Set problem 1 — According to the text on cost questions in system design interviews, approximately how much does AWS charge per GB for data leaving AWS?

Supplied text —

-=-=-=-=-

Vetora logo
💰Interview Toolkit

Cost Questions in System Design Interviews

Modern system design interviews now include cost estimation. Learn cloud pricing models, the cost estimation framework (identify the driver, estimate monthly cost, optimize), and why 'cost per request' is the key metric for microservices.

Overview

Cost awareness has become a standard expectation in system design interviews, especially at the senior level and above. The era of 'scale at any cost' has given way to an industry-wide focus on efficient infrastructure spending, driven by the FinOps movement, high-profile cost optimization projects at major tech companies, and the reality that cloud bills are often the second-largest operational expense after headcount. Interviewers who ask cost questions are evaluating whether you can design systems that are not only functionally correct and performant but also economically sustainable.

Cloud cost categories break down into four major areas. Compute covers the cost of running code -- EC2 instances (priced by instance type and hours), Lambda functions (priced per invocation and GB-seconds of execution), and container services like ECS/EKS (priced by underlying compute). Storage covers data at rest -- S3 (priced per GB stored and per request, with tiered pricing for infrequent access and archival), EBS volumes (priced per GB provisioned), and database storage (priced per GB with additional IOPS charges for provisioned-performance databases). Network covers data in motion -- egress charges (data leaving AWS is approximately $0.09/GB, while data entering is free), cross-AZ transfer ($0.01/GB each way), and cross-region transfer ($0.02/GB). Managed services add a premium above raw compute and storage -- RDS costs 30-50% more than self-hosted MySQL on the same hardware, but eliminates DBA overhead; DynamoDB on-demand mode is more expensive per request than provisioned mode but handles traffic spikes without capacity planning.

The cost estimation framework has three steps. First, identify the cost driver: for most systems, it is either storage (data-heavy systems like video platforms, data lakes) or compute (processing-heavy systems like real-time analytics, ML inference). Second, estimate the monthly cost using known pricing: if you store 100 TB in S3 Standard, that is roughly $2,300/month for storage plus request costs. If you run 10 c5.2xlarge instances 24/7, that is about $2,400/month on-demand. Third, optimize: reserved instances save 30-60% for stable workloads, spot instances save 60-90% for fault-tolerant batch processing, S3 Intelligent-Tiering automatically moves objects to cheaper tiers, and right-sizing instances based on actual utilization often cuts costs by 30%.

-=-=-=-=-

Dataset excerpts —
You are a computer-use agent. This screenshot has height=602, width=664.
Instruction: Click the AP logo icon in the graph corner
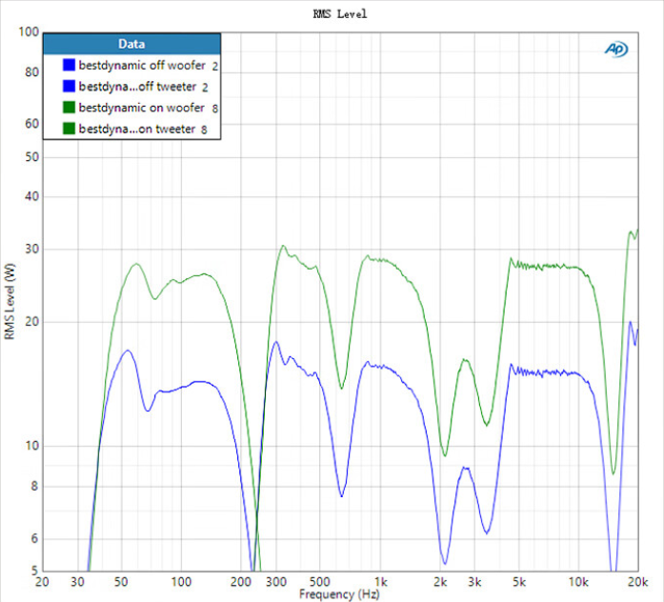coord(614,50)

-=-=-=-=-

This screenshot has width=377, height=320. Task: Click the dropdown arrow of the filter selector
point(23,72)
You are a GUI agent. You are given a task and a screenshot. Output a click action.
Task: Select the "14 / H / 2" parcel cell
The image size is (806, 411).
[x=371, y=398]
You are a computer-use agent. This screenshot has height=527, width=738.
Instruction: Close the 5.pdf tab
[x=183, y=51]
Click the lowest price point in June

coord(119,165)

-=-=-=-=-

Set problem 2 — Render the rows from the line containing "This screenshot has width=377, height=320." through the line containing "coord(119,165)" as a numbered list, omitting blank lines.

Correct response 1 — About $0.09 per GB.

Correct response 2 —
1. This screenshot has width=377, height=320. Task: Click the dropdown arrow of the filter selector
2. point(23,72)
3. You are a GUI agent. You are given a task and a screenshot. Output a click action.
4. Task: Select the "14 / H / 2" parcel cell
5. The image size is (806, 411).
6. [x=371, y=398]
7. You are a computer-use agent. This screenshot has height=527, width=738.
8. Instruction: Close the 5.pdf tab
9. [x=183, y=51]
10. Click the lowest price point in June
11. coord(119,165)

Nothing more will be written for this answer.